What This Means
This research examines a diagnostic overlap between two neurological conditions: CADASIL, a rare inherited disease affecting small blood vessels in the brain, and Multiple Sclerosis (MS), an autoimmune disease that damages nerve fibers. The authors reported two patients who had CADASIL but were initially diagnosed with MS, and they also reviewed the existing medical literature, finding 19 previously published cases where CADASIL patients showed symptoms or brain scan findings that resembled MS. Common features in these cases included sensory problems (like numbness or tingling), motor difficulties, problems with walking, and migraine headaches. Nearly all patients (over 90%) had brain imaging findings associated with either small vessel disease, demyelinating (nerve-damaging) lesions, or both — the kinds of findings that can make CADASIL look like MS on a scan.

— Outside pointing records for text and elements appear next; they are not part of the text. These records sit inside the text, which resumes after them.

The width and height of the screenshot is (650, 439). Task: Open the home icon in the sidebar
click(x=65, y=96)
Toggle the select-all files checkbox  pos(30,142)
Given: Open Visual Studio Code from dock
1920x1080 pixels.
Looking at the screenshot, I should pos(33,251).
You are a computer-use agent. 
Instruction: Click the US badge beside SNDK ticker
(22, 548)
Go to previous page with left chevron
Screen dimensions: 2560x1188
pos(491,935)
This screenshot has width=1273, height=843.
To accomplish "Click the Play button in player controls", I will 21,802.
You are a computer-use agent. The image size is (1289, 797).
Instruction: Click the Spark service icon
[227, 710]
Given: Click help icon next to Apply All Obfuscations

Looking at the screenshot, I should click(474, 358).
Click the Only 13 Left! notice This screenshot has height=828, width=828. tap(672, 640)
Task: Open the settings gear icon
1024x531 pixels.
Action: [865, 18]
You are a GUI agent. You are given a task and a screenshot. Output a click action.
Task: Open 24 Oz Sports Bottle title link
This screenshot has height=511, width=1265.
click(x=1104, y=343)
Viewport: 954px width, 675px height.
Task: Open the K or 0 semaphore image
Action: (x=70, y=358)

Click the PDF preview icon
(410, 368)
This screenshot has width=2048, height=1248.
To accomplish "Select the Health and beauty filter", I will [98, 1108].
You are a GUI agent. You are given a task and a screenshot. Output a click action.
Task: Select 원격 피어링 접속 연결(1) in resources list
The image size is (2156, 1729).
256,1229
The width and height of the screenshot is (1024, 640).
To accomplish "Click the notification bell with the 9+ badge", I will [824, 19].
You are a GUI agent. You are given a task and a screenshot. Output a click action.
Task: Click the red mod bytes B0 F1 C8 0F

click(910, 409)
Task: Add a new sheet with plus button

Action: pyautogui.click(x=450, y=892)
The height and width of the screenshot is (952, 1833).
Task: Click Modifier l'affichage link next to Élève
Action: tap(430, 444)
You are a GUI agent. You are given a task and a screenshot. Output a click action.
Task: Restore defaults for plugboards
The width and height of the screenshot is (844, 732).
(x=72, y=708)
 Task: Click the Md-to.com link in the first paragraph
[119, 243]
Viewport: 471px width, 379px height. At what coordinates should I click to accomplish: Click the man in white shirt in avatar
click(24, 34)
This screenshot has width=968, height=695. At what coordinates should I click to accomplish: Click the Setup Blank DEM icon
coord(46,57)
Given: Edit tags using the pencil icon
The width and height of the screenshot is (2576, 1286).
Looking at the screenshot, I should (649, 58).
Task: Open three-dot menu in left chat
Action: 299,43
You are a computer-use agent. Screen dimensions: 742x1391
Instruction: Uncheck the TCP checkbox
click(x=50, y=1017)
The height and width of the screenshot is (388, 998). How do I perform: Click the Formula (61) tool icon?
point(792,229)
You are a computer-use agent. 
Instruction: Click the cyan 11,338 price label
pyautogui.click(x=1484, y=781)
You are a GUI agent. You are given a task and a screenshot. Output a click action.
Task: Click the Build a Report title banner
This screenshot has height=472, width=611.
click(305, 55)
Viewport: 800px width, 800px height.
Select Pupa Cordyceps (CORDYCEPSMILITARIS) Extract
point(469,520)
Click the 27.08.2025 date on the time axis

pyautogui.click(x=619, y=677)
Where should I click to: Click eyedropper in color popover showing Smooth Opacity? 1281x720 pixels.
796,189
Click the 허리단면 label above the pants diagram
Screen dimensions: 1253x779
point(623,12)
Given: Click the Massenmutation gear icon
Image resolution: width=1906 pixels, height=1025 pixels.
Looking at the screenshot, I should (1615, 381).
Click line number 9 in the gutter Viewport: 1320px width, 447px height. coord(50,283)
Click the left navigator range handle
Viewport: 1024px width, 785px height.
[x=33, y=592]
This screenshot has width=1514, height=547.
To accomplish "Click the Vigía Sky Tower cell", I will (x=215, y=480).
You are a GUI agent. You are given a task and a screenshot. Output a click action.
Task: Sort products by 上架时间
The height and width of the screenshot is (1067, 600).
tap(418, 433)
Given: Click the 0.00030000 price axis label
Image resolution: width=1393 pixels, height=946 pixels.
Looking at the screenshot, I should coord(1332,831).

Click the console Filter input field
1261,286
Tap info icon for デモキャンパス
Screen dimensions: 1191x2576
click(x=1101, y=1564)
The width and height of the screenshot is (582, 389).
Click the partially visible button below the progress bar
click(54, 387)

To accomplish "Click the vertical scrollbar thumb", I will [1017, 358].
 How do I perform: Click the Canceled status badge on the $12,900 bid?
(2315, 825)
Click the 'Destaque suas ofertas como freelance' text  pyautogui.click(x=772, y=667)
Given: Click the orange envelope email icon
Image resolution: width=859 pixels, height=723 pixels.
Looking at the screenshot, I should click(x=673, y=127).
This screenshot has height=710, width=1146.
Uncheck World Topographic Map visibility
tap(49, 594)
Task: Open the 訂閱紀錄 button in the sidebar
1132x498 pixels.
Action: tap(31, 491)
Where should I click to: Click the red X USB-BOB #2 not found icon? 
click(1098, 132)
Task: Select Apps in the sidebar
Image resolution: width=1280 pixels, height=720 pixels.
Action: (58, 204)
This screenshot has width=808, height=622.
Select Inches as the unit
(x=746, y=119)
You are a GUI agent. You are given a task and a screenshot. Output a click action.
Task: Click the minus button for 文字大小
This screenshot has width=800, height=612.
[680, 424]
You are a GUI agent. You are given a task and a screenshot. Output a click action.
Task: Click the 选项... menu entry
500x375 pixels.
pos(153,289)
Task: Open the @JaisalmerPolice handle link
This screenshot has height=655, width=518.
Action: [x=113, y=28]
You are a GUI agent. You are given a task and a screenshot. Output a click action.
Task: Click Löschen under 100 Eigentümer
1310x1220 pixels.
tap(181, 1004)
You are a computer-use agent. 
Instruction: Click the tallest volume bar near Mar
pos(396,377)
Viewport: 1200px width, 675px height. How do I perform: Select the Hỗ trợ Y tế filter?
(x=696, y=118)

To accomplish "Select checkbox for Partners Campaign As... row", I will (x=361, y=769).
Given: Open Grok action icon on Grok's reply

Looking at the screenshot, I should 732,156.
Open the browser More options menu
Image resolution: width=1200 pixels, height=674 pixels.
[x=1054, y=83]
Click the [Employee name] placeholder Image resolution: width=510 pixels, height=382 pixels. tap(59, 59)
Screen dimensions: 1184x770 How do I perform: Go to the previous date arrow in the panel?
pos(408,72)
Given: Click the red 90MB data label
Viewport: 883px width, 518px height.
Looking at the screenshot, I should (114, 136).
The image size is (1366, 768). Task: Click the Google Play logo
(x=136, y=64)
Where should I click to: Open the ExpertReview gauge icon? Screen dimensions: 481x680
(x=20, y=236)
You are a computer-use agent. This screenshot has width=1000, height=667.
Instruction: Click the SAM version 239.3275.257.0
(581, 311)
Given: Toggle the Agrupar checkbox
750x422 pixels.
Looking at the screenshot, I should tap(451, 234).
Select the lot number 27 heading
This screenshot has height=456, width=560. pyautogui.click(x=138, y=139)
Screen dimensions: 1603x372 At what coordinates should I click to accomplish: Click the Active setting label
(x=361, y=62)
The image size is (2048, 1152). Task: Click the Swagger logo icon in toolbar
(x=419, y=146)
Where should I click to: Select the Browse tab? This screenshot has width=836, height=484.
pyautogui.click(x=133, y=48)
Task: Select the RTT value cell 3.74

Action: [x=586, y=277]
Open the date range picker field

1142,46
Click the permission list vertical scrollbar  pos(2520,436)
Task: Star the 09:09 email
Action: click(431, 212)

The researchers propose using the term 'inflammatory CADASIL' to describe cases where CADASIL presents with these MS-like features, suggesting this may represent a recognized pattern worth naming. They emphasize that when a patient appears to have atypical MS — especially with features like small vessel disease or a family history suggesting a hereditary condition — clinicians should consider the possibility that CADASIL could be the true underlying diagnosis. Genetic testing, which can definitively confirm a CADASIL diagnosis by identifying mutations in the NOTCH3 gene, is highlighted as essential in such situations.
This research suggests that CADASIL can mimic MS closely enough to lead to misdiagnosis, which matters because the two conditions require very different management approaches. Treating a CADASIL patient as though they have MS could mean missing the correct diagnosis and potentially exposing patients to unnecessary or inappropriate treatments. Awareness of the overlap between these two conditions, and a low threshold for genetic testing in atypical cases, may help reduce misdiagnosis.